Marching Church, “Telling It Like It Is”

On “Telling It Like It Is,” Elias Bender Rønnenfelt enlists the services of members of like-minded Nordic punks in Lower, Hand of Dust, and others.
Reviews
Marching Church, “Telling It Like It Is”

On “Telling It Like It Is,” Elias Bender Rønnenfelt enlists the services of members of like-minded Nordic punks in Lower, Hand of Dust, and others.

Words: Adam Pollock

October 25, 2016

Marching Churchmarching_church-2016-telling_it_like_it_is
Telling It Like It Is
SACRED BONES
7/10

Emerging from the underground Danish punk scene—not that there’s much of a mainstream to distinguish it—Marching Church was first spawned as a side project of guitarist/vocalist Elias Bender Rønnenfelt, whose critically acclaimed post-punk/goth quartet Iceage garnered immediate buzz with their 2011 debut. As the boys in Iceage matured, so did their sound: piano ballads and Irish-inflected drinking songs started to compete with the loud, fast, and snotty, and their most recent release, 2014’s Plowing into the Field of Love, drew comparisons to Nick Cave & the Bad Seeds and was almost as highly praised.

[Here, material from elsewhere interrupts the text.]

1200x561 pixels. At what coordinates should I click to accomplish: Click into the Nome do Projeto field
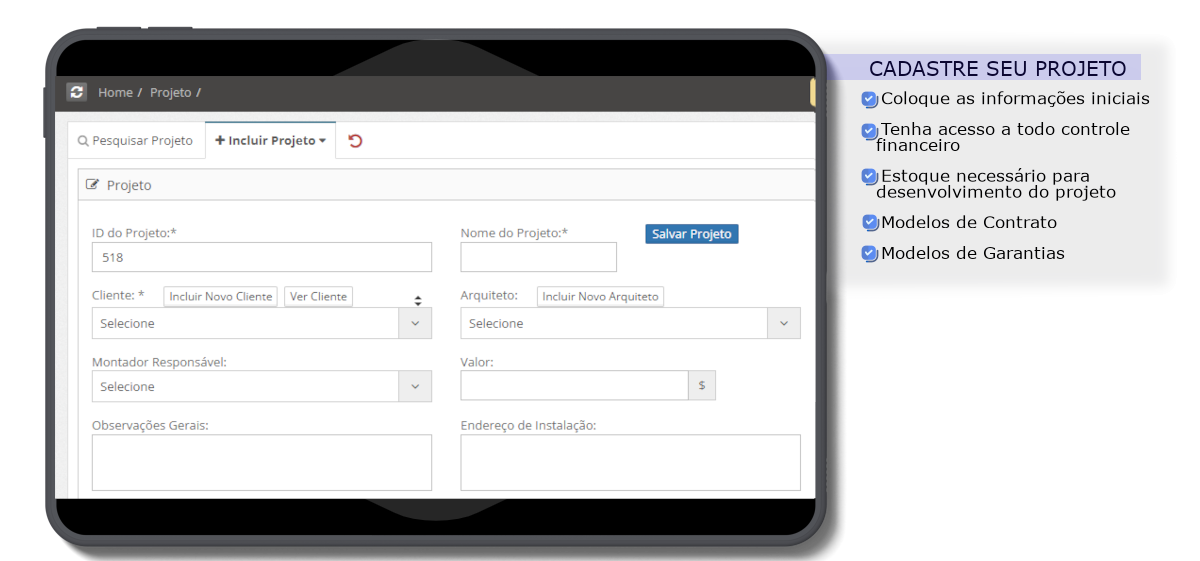pyautogui.click(x=538, y=257)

When Rønnenfelt released the first Marching Church album in 2015, it was as a one-man band solo project that combined Iceage’s brashness with experimental grandiosity and decidedly soulful leanings; his spooky cover of the 1960s soul classic “Dark End of the Street” put the emphasis on dark. On Telling It Like It Is, Rønnenfelt relinquishes the reins and turns Marching Church into a seven-piece band, enlisting the services of members of like-minded Nordic punks in Lower, Hand of Dust, and others.

The ten tracks on Telling It Like It Is take one through a maze of eccentric, woozy ballads and foot-stomping ditties, all punctuated with varying doses of punk-rock urgency. The album opener “Let It Come Down” will do little to challenge comparisons to Cave as Rønnenfelt opines “Will the dust ever settle on us” in a dramatic tenor over a melancholic score. It’s followed by “Up for Days,” which brings to mind mid-90s Tom Waits and Belgian art-rock monsters dEUS. Midway through the album we’re treated to a wandering five-minute dose of experimentation with “Inner City Pigeon,” while “2016” boasts a great guitar line that wouldn’t be out of place on Manic Street Preachers’ The Holy Bible.

Rønnenfelt has proven himself to be a prolific sorcerer, creative to a fault, intense, and often guarded; he’s probably not the most engaging chap at the party. Whether or not Telling It Like It Is will be followed by a third Marching Church album or a return to Iceage remains to be seen, but we’re sure whatever Rønnenfelt lays on us next will be worth a listen.